Natural gas transmission and distribution pipelines are on track to have a fewer number of mishaps this year than in 2005, according to statistics from the Department of Transportation’s Office of Pipeline Safety (OPS). The number of injuries and fatalities stemming from pipeline failures also are likely to be fewer than last year.
With nearly two-thirds of the year finished, the OPS reports there have been 76 incidents on gas transmission lines so far in 2006, and 77 incidents on gas distribution lines as of late July.
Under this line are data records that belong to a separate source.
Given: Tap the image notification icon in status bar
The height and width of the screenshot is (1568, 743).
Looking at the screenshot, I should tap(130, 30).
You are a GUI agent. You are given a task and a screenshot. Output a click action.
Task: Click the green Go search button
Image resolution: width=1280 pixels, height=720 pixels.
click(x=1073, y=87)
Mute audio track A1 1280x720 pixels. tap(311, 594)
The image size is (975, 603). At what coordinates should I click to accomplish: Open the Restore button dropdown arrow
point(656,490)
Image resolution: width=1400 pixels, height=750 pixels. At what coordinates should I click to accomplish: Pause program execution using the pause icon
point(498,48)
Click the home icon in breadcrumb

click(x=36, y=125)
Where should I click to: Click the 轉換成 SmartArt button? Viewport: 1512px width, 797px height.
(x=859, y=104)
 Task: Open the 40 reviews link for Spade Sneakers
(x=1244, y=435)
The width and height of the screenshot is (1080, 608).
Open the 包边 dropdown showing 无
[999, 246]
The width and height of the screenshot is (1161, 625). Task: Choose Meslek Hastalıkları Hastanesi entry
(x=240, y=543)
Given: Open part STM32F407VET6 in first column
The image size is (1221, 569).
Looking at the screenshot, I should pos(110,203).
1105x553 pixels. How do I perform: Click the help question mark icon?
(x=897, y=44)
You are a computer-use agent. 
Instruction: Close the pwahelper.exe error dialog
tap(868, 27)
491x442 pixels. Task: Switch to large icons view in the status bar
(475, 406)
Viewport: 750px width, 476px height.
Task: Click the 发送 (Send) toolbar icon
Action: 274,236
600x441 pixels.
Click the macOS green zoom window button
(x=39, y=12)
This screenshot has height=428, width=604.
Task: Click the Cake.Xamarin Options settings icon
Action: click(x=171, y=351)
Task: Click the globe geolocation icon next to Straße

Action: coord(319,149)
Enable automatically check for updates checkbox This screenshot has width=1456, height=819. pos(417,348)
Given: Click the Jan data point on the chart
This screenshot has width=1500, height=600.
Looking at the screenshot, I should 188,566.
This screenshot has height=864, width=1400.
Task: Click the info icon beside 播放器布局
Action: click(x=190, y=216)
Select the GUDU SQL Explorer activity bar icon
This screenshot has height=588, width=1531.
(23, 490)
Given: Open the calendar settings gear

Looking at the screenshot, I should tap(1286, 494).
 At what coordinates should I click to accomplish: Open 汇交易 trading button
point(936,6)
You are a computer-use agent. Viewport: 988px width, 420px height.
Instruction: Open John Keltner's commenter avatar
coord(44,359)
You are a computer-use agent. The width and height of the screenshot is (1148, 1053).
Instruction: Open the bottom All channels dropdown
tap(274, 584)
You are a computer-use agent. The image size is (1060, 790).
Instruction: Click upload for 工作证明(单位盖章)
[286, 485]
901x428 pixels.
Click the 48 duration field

This compares to a total of 182 accidents on gas transmission pipelines during 2005 and 171 mishaps on distribution lines last year, according to the OPS.
Unless there is an unusually high rate of failures between now and the end of the year, both gas transmission and distribution lines appear destined to have significantly fewer accidents this year.
So far this year, the number of incidents and amount of damage caused to transmission lines by vehicle damage unrelated to excavation activity, corrosion (both external and internal), heavy rains/floods and malfunction of control/relief equipment have been sharply reduced in most cases. In 2005, there were 12 incidents costing $11.37 million in damages involving vehicles unrelated to excavation damage, 14 incidents of external corrosion costing $89.9 million in damages, 15 incidents of internal corrosion for a total of $6.3 million, 46 incidents of heavy rains/floods costing $57.39 million and 12 incidents of malfunction of control/relief equipment costing $2.3 million in damages.
But for the first eight months of this year, the number of incidents on gas transmission lines involving vehicles unrelated to excavation activity has fallen to five ($322,382 in total damages); external corrosion incidents fell to seven ($907,870); internal corrosion failures dipped to eight (damages remained about the same at $6.3 million); heavy rains/flood incidents totaled one ($60,000); and incidents involving malfunction of control/relief equipment dropped to five ($737,865), the OPS reported.
Total dollar damages on gas transmission lines through Aug. 10 were $34.6 million compared to $252.2 million for the entire 2005, while total damages on distribution lines through July 26 were $161.77 million compared to $495.8 million last year, it said.
Gas transmission lines have reported three injuries so far this year compared to seven for the entire 2005, the OPS said. Distribution lines, on the other hand, have reported eight injuries and 17 fatalities for the first seven months of this year. This compares to 17 injuries and 40 deaths in 2005.